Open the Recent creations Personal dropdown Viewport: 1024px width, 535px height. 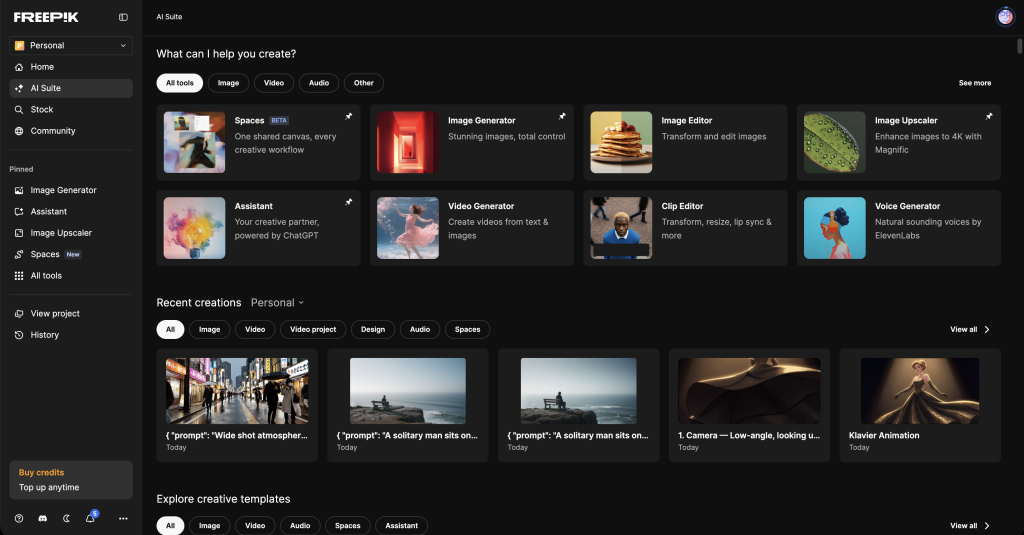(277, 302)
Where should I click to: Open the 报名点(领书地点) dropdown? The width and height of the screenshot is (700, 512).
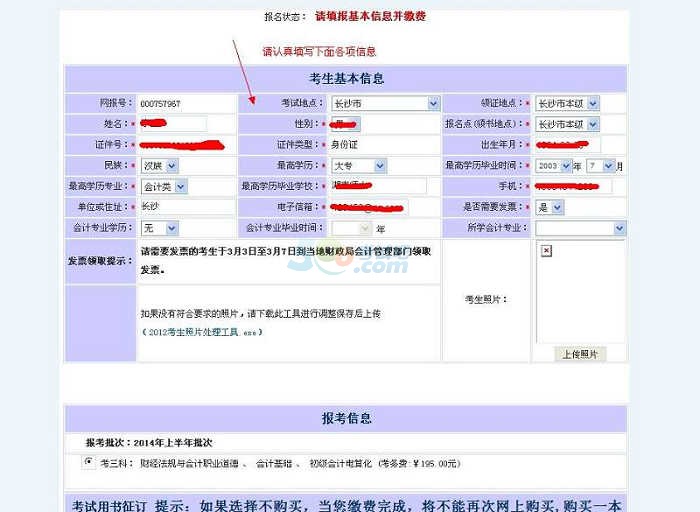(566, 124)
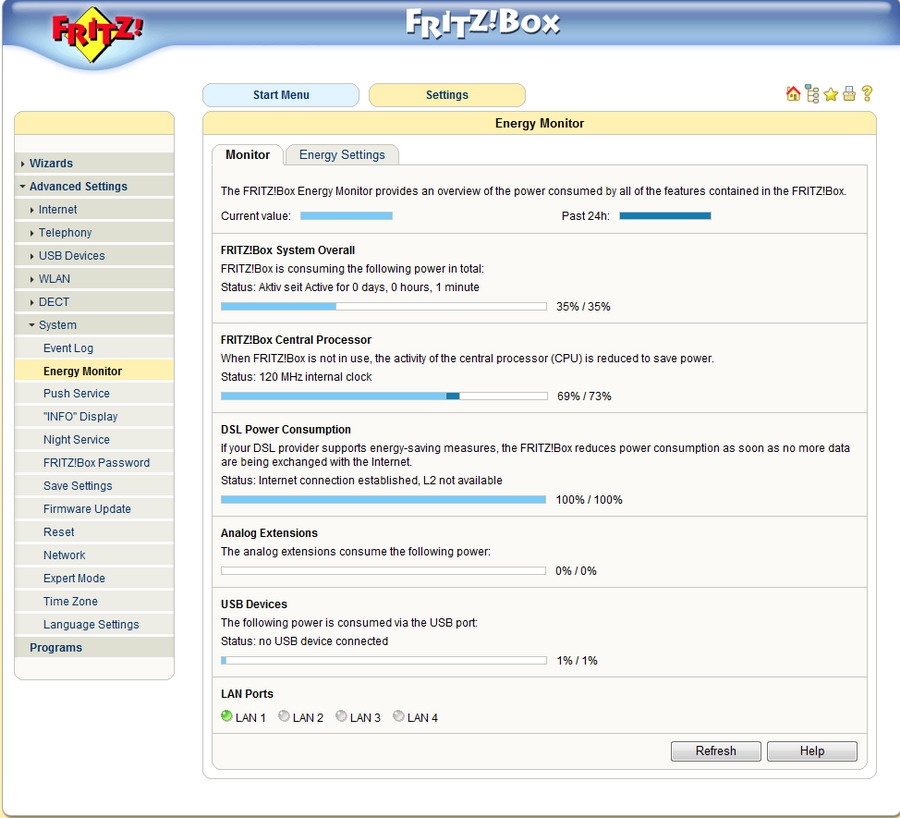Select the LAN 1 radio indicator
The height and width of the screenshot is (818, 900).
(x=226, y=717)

########

_YOUR TASK_:
Repeat exactly the lines from the one containing "Where should I" to the last line of the records above, including both, and leave out any pictures.

_OUTPUT BELOW_:
Where should I click to: Open the 报名点(领书地点) dropdown? The width and height of the screenshot is (700, 512).
(566, 124)
Select the LAN 1 radio indicator
The height and width of the screenshot is (818, 900).
(x=226, y=717)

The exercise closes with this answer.